Sometimes, the distance between two points isn’t very far at all.

I teach a psychology class on family relationships. I’m fascinated by systems. About what happens between people. I’m fascinated by the between.

I tell my students I grew up in an Italian family. A close-knit family. Wonderfully close, sometimes. Too close to breathe at other times.
There were four of us. Four of us packed tightly together. Four kids in four and a half years. Crazy really and yet, my parents were at every game. At every concert. At every theatre performance. They were our staunchest supporters, and our toughest critics.

I loved my family. I loved the closeness, the “friends free” Sunday afternoons when we sat by the fire; Mom doing the New York Times Crossword puzzle and Dad listening to Gregorian Chant, his pipe smoke filling the house. I relished holiday meals that lasted for hours as dish after dish was carried in from the kitchen. The family vacations that began and ended with hours of driving in the car as we headed to the special place on Lake Sebago that we went to year after year for as long as I can remember.

When we shined they reveled in our shininess. When we struggled, they cried shared tears. As a kid, I didn’t always understand the we-ness. As much as I loved it, there were times when the closeness smothered me. “There is an expression, “ I wrote in a paper while in graduate school, “You make your bed, you lie in it.” In my family, the family lay in it with you.

It wasn’t always easy, but it was what we knew. To us, it was family.

Flash forward 25 years.

There are those things you know you want to replicate. Things you loved while growing up. Traditions. Experiences. Shared values. The annual trips to New York City to see the Nutcracker on Christmas Eve. The holiday dinners with both sets of grandparents. The commitment to hard work, honesty and family.

And there are things you’d rather leave behind. Things you swore you’d never do. Never say. Never think.

And then you do. You say them. You think them. It happens. Despite our best intentions, it happens.

Your children take their own path. A different path. A windy, sometimes torturous path along a steep slope. They walk dangerously close to the edge. And they slip. Sometimes they slip.

What this exercise asks
1. Answer these questions from the essay on family:
(a) What class does the writer teach?
(b) At which lake was the place the family went to on vacation year after year?
(c) What did the family go to New York City to see on Christmas Eve?
2. Rewrite the paragraph of the essay on family that begins "I loved my family." as a short bulleted list, keeping its main facts.
3. Retype the part of the essay on family from "Your children take" to "Sometimes they slip.".
The items are separate material, unconnected to the essay.

Given entries
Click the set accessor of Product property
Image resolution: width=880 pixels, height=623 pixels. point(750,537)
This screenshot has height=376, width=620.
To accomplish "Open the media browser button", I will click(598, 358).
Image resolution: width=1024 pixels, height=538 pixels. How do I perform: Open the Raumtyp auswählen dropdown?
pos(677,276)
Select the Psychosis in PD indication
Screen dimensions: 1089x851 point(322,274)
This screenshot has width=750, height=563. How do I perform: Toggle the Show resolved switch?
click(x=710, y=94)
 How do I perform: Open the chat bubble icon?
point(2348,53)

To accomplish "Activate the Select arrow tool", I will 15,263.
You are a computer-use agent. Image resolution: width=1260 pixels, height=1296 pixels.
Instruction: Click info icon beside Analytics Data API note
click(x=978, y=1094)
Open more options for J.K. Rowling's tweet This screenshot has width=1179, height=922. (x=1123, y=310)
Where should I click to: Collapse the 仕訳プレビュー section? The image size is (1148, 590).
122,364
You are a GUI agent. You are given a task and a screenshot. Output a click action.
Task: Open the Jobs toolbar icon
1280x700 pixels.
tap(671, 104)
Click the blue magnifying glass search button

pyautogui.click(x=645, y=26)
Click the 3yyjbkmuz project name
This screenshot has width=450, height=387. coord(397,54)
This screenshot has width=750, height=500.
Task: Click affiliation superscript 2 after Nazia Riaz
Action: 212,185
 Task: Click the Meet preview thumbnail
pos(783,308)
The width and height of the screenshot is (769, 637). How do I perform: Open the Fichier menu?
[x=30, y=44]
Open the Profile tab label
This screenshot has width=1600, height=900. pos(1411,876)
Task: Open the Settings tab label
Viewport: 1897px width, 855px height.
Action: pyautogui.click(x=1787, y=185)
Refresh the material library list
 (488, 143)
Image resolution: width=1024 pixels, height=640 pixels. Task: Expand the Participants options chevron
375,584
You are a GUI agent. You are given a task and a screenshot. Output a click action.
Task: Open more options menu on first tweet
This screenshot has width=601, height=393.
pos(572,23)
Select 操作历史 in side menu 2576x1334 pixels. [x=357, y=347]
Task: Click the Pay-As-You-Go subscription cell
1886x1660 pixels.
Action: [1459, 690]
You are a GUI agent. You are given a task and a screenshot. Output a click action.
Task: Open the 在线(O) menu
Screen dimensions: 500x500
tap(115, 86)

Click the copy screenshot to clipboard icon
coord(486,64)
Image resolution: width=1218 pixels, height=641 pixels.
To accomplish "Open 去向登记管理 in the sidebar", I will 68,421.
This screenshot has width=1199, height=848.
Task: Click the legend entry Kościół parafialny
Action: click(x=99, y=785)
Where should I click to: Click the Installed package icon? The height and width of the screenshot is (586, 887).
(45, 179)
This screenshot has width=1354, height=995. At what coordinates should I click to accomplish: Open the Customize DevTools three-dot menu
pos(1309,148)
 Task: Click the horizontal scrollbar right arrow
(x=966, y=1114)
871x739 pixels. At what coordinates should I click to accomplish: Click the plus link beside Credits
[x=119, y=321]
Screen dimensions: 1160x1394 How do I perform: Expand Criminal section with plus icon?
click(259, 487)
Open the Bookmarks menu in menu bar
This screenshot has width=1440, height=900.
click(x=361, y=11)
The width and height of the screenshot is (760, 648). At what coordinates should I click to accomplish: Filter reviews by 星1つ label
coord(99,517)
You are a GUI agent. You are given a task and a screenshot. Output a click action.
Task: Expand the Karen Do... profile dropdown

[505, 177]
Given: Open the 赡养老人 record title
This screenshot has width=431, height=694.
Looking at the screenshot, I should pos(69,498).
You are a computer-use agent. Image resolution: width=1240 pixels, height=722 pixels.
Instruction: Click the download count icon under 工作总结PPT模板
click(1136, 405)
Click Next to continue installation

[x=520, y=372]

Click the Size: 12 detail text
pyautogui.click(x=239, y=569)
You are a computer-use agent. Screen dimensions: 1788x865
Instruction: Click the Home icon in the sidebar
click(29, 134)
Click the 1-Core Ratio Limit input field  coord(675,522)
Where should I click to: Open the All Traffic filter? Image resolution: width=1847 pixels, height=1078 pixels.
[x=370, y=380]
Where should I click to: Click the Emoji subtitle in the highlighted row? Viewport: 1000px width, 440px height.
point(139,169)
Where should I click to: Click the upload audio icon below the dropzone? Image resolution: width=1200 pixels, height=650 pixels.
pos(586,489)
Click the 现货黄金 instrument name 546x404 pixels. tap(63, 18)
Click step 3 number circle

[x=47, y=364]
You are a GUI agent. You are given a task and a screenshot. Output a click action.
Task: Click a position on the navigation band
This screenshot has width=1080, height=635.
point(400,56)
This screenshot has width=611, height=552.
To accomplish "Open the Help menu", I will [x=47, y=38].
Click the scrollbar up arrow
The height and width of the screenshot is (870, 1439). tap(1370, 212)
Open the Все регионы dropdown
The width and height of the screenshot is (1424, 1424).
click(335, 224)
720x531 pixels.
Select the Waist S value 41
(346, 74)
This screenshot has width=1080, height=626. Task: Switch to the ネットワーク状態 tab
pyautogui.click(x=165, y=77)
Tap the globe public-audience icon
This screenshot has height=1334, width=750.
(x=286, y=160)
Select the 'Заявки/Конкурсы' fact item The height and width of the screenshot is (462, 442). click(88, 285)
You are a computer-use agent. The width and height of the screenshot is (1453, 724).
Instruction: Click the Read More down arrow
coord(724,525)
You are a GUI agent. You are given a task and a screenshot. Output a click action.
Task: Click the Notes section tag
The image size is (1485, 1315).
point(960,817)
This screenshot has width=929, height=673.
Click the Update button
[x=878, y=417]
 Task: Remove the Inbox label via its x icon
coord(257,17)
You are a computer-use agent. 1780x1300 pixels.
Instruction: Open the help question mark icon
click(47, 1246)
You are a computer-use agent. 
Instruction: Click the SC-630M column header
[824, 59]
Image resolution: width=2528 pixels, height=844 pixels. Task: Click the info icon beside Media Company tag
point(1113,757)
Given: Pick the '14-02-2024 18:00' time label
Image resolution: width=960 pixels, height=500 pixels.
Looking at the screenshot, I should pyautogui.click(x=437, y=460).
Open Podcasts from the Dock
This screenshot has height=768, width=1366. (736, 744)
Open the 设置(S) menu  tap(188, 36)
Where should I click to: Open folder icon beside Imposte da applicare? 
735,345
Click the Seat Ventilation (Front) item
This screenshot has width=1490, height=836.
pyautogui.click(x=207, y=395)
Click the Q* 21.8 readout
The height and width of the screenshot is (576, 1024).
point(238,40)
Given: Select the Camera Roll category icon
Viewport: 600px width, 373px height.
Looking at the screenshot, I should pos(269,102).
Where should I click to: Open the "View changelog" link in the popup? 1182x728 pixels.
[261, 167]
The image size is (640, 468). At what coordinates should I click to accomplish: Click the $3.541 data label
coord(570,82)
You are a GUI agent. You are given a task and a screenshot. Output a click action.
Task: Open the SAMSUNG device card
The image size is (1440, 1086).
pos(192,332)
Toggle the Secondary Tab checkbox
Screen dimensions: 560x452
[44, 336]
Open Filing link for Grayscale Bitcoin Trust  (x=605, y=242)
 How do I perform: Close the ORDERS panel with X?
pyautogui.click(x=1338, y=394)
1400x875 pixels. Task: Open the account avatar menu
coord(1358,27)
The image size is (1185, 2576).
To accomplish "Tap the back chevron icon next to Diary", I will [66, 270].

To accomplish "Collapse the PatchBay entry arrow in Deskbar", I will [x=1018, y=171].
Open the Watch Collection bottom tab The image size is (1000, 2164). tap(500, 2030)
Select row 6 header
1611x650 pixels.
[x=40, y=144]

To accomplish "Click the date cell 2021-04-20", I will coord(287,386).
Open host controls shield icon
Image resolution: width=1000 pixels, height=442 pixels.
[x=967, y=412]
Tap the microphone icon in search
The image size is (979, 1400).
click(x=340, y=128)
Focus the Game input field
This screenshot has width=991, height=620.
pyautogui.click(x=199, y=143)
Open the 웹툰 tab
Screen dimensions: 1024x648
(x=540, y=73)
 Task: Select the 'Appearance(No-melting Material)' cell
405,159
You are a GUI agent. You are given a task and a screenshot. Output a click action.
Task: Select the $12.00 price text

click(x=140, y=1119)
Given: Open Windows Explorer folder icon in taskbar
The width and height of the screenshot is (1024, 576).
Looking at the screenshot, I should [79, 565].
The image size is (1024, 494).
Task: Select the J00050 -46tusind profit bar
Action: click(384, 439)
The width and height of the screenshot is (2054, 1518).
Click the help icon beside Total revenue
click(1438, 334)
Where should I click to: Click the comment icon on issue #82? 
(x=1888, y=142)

Responses
1.
(a) A psychology class on family relationships.
(b) Lake Sebago.
(c) The Nutcracker.

2.
- The writer loved the family's closeness.
- On "friends free" Sunday afternoons, the family sat by the fire. Mom did the New York Times Crossword puzzle, and Dad listened to Gregorian Chant while his pipe smoke filled the house.
- Holiday meals lasted for hours as dish after dish came in from the kitchen.
- Family vacations began and ended with hours of driving to the same special place on Lake Sebago, year after year.

3.
Your children take their own path. A different path. A windy, sometimes torturous path along a steep slope. They walk dangerously close to the edge. And they slip. Sometimes they slip.